Richard B. Johnson (root@chaos.analogic.com)
Fri, 18 Apr 2003 14:00:08 -0400 (EDT)


On Fri, 18 Apr 2003, Jeff Garzik wrote:

> Linus Torvalds wrote:
> > On Fri, 18 Apr 2003, Jeff Garzik wrote:
> >
> >>You should save the strlen result to a temp var, and then s/strcpy/memcpy/
> >
> >
> > No, you should just not do this. I don't see the point.
>
>
> strcpy has a test for each byte of its contents, and memcpy doesn't.
> Why search 's' for NULL twice?
>
> Jeff

Because it doesn't. strcpy() is usually implimented by getting
the string-length, using the same code sequence as strlen(), then
using the same code sequence as memcpy(), but copying the null-byte
as well. The check for the null-byte is done in the length routine.

If you do a memcpy(a, b, strlen(b));, then you are making two
procedure calls and dirtying the cache twice..

A typical Intel procedure, stripped of the push/pops to save
registers is here....

cld
movl SRC(%esp), %edi
movl %edi, %esi # Source = ESI and EDI
orl $-1, %ecx
xorl %eax,%eax # Zero
repnz scasb # Look for the null-byte
negl %ecx # ecx = string length
incl %ecx # copy the null
movl DST(%esp), %edi # Destination buffer EDI
shrl $1, %ecx # Make word count
pushf # Save result
shrl $1, %ecx # Make longword count
rep movsl # copy longwords
adcl %ecx, %ecx # Possible word count
rep movsw # Copy possible last word
popf # Result from first shift
adcl %ecx, %ecx # Possible byte-count
rep movsb # Copy last byte

There are no jumps and the locality of action is good. This could
be improved in the corner cases of long, aligned buffers.

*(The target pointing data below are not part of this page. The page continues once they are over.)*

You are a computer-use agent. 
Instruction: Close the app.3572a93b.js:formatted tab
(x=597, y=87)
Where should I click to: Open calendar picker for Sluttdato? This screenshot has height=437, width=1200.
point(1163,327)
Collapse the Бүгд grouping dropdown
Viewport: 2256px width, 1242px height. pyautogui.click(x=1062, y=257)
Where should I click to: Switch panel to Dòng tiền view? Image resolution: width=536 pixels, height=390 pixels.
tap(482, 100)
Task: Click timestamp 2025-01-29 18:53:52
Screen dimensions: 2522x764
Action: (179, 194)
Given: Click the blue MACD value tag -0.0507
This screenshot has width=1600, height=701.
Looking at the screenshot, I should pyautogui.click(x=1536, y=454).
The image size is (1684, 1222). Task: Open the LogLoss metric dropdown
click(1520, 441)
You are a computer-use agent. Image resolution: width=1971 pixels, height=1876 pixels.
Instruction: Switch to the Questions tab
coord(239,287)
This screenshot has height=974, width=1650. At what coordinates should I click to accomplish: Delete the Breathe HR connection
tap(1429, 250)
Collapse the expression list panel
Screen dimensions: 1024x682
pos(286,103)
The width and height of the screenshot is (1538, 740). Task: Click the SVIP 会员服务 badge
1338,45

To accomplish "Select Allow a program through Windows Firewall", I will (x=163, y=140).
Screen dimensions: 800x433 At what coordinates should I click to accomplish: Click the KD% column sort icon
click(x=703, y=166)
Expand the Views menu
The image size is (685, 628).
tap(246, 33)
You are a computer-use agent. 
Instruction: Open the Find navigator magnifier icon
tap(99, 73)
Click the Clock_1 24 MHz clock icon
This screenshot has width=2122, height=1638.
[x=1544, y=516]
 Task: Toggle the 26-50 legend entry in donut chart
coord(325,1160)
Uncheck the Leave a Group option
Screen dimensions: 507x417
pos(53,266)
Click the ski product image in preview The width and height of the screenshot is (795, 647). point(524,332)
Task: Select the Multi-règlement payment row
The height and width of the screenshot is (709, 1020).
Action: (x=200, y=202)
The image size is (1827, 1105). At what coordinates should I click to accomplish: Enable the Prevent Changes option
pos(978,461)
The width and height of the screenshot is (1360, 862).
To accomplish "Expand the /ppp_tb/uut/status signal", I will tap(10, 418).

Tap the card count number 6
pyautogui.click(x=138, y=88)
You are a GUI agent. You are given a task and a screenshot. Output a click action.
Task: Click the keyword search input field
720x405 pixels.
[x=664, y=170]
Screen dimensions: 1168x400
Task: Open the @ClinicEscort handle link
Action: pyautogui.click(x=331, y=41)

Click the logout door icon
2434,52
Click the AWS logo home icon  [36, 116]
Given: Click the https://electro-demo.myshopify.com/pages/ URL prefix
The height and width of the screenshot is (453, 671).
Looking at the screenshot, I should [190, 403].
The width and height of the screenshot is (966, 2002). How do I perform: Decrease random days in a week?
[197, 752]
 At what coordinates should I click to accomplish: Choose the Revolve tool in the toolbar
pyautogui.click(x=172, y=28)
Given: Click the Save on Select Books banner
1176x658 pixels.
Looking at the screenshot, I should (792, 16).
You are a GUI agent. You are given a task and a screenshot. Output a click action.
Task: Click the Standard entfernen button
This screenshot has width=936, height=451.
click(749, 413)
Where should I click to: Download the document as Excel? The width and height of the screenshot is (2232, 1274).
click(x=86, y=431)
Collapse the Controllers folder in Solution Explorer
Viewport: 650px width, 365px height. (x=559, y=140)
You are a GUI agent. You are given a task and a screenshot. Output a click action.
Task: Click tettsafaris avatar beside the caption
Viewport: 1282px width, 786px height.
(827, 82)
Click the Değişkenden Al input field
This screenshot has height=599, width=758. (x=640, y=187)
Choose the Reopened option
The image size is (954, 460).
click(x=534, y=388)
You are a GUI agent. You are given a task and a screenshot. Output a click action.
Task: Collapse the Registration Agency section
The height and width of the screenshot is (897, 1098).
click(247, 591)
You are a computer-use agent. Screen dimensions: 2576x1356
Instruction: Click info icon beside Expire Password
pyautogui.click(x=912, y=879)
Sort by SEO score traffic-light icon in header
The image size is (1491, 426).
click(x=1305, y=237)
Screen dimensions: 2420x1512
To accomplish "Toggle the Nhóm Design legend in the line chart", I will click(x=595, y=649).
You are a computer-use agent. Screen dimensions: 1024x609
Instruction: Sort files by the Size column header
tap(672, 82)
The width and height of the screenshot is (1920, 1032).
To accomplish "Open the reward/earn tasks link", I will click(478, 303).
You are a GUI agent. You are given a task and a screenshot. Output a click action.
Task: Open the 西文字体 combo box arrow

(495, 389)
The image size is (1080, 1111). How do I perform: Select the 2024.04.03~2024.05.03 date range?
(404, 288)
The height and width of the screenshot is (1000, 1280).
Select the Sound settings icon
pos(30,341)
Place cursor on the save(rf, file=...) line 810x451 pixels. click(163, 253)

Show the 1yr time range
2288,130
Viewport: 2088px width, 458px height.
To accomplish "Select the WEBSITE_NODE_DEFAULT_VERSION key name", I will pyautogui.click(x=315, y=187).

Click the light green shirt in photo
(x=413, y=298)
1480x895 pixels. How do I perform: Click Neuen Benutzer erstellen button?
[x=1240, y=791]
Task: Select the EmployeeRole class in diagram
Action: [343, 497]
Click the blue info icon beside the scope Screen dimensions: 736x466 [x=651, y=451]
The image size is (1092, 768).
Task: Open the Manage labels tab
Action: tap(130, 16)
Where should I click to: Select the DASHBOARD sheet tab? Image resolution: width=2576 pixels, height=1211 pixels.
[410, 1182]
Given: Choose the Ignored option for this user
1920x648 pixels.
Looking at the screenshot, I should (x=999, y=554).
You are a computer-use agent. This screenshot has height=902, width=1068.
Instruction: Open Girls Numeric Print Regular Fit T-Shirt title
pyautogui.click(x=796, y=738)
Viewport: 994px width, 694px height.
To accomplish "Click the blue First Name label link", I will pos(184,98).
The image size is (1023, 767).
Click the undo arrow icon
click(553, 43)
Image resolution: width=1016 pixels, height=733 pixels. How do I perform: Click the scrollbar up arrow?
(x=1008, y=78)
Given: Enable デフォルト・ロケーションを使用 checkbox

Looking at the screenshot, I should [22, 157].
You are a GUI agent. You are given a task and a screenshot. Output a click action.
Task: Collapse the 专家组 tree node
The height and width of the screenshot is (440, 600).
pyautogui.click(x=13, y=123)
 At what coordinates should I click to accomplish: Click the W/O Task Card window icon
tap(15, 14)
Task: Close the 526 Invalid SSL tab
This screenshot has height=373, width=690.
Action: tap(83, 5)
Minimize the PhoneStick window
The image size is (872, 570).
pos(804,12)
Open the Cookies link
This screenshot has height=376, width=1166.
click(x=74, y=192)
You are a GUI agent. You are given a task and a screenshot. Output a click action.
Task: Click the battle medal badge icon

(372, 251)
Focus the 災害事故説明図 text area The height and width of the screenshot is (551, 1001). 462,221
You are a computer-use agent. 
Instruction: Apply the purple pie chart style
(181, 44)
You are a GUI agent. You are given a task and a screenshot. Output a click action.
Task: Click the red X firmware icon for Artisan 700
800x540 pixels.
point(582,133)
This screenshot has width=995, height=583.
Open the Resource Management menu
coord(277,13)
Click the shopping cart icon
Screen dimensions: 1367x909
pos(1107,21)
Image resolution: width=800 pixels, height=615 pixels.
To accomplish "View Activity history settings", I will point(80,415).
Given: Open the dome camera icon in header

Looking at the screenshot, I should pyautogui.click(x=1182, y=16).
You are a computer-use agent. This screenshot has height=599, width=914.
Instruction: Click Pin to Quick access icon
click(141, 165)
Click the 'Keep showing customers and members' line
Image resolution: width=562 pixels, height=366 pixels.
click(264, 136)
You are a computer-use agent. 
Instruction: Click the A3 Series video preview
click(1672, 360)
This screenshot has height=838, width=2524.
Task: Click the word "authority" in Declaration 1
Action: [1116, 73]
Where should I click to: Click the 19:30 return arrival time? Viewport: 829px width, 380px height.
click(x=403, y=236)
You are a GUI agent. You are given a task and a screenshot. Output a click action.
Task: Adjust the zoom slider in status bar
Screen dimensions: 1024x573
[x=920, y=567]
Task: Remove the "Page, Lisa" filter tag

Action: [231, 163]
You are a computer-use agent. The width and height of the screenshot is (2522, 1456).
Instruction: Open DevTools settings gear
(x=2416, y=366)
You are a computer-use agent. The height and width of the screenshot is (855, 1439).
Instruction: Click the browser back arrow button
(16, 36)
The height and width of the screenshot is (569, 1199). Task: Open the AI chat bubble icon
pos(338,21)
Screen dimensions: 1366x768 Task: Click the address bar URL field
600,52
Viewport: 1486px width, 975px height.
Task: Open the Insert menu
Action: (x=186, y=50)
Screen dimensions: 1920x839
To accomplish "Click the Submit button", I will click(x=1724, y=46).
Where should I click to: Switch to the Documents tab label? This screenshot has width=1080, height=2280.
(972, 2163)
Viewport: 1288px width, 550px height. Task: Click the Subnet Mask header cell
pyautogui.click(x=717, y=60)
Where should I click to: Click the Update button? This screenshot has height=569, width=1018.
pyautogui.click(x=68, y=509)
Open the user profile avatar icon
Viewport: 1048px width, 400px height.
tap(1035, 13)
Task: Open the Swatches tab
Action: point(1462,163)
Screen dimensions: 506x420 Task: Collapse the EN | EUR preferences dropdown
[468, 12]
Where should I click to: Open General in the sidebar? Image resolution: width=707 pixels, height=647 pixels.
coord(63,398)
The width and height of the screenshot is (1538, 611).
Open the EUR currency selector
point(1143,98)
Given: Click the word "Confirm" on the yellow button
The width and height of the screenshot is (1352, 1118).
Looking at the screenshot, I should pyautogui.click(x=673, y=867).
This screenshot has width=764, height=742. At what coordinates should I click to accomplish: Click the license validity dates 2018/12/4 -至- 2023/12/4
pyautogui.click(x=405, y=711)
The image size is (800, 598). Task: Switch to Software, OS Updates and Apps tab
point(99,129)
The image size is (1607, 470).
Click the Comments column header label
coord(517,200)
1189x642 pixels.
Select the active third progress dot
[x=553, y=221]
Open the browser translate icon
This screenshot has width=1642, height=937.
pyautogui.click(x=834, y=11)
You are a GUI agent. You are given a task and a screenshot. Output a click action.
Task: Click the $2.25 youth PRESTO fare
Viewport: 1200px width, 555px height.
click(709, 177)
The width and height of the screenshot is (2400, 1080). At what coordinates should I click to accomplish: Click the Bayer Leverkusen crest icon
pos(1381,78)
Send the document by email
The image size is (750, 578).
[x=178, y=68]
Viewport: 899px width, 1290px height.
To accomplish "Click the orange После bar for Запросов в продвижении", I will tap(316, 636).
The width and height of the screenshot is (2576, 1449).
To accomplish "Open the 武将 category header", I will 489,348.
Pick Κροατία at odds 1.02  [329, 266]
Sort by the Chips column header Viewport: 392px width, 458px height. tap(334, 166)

A lot of persons who are unfamiliar with tools other than 'C' think
that strcpy() is made like this:

while(*dsp++ = *src++)
;

... ahaaa .. Wouderful short portable code! Wrong, awful code, possibly
portable.

.L2:
movl 8(%ebp),%edx # Memory reference (destination)
movl 12(%ebp),%ecx # Memory reference (source)
movb (%ecx),%al # Get a byte
movb %al,(%edx) # Put it into destination buffer
incl 12(%ebp) # Memory reference (bump the source)
incl 8(%ebp) # Memory reference (bump the destination)
testb %al,%al # Check for zero on every byte
jne .L4 # Why a jump to here? (should be jne .L2)
jmp .L3
.align 4
.L4:
jmp .L2 # Now we go back to the beginning.
.align 4
.L3:
.L1:
movl %ebp,%esp
popl %ebp
ret

Now; this code is 'shorter', but it is very slow compared to the
smarter strcpy() as previously shown.

Cheers,
Dick Johnson
Penguin : Linux version 2.4.20 on an i686 machine (797.90 BogoMips).
Why is the government concerned about the lunatic fringe? Think about it.